Microsoft originally entered the attachment feature into the 365 Roadmap with ID 496371, targeting general availability in October 2025. That timeline slipped, and the rollout unfolded in waves over several months. By early 2026, some tenants began seeing the capability in production, but it wasn’t until the July 13 roadmap update that Microsoft declared the deployment complete worldwide. The GCC cloud will follow a similar phased pattern, with a finish line by June 2026.
The staggered nature of the release, combined with the outdated support documentation, created confusion. Windows Central reported on the gradual improvement earlier in 2026, noting that while the feature had technically started appearing, many users were still waiting. The final launch announcement puts that waiting to rest.
What to do now: enabling offline attachments on your device
For most users, getting started requires no more than a trip to the Settings menu. But because tenant policies can override client settings, here’s a step‑by‑step checklist that covers both individual and administrator actions.
If you’re an end user:
- Open the new Outlook for Windows.
- Click the Settings gear icon > General > Offline.
- Make sure Enable offline access is turned on. (If you see a message about insufficient disk space, free up storage and try again.)
- If available, toggle Include file attachments to the on position.
- Set your preferred email cache duration (7, 30, 90, or 180 days). The longer the range, the more disk space you need.
- To test, disconnect your internet (airplane mode works fine), compose a new email, attach a file from your PC, and click Send. Reconnect and confirm the message is sent.
If you’re an IT admin:
- Review the OWAMailboxPolicy-OfflineEnabledWin setting in your tenant to ensure offline access is permitted for users who need it.
- Check whether the policy’s scope includes the new Outlook for Windows specifically — older policies may affect only Outlook on the web.
- Validate the feature in a pilot group before enabling it broadly, especially if your organization relies on VDI or shared workstations where disk space is at a premium.
- Update any internal documentation that references the earlier, attachment‑less offline mode.
- Monitor the official support article for updates; the current version may not yet reflect the July 2026 launch.

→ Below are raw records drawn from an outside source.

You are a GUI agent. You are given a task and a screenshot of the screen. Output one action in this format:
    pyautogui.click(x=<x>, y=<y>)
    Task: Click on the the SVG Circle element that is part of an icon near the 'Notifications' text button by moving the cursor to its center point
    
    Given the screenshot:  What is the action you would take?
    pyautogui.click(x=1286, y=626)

Outlook: where the new Outlook goes from here
With offline attachments now in place, the biggest everyday complaint about the new Outlook’s offline capabilities is resolved. That doesn’t mean the client has reached full feature parity with the classic Win32 version — advanced rules, shared mailbox offline access, and PST file support remain on the wishlist — but it narrows the gap significantly for mainstream users.

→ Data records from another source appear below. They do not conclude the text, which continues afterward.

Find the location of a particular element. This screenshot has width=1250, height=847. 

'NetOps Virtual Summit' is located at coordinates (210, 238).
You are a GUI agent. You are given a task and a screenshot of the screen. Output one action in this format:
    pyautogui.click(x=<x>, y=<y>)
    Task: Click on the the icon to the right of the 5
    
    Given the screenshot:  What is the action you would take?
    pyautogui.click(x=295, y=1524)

Microsoft’s roadmap hints at further improvements, including smarter cache management and deeper offline search capabilities. The GCC rollout will be the next milestone to watch, as government users often face stricter compliance and network availability requirements. In the meantime, users who have been holding out because of the attachment limitation now have one fewer reason to avoid the new Outlook. For the rest of us, the update simply makes a reliable tool a little more reliable — no matter how shaky the Wi‑Fi gets.